**WHAT NEEDS TO BE DONE**: Output every record below precisely as it is written.

-- Opening Marker --

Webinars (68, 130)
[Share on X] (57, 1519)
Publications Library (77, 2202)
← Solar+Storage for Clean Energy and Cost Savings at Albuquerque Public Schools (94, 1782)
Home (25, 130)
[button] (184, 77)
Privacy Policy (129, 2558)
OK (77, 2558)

-- Closing Marker --

**OUTPUT FOR THIS EXERCISE**:
Webinars (68, 130)
[Share on X] (57, 1519)
Publications Library (77, 2202)
← Solar+Storage for Clean Energy and Cost Savings at Albuquerque Public Schools (94, 1782)
Home (25, 130)
[button] (184, 77)
Privacy Policy (129, 2558)
OK (77, 2558)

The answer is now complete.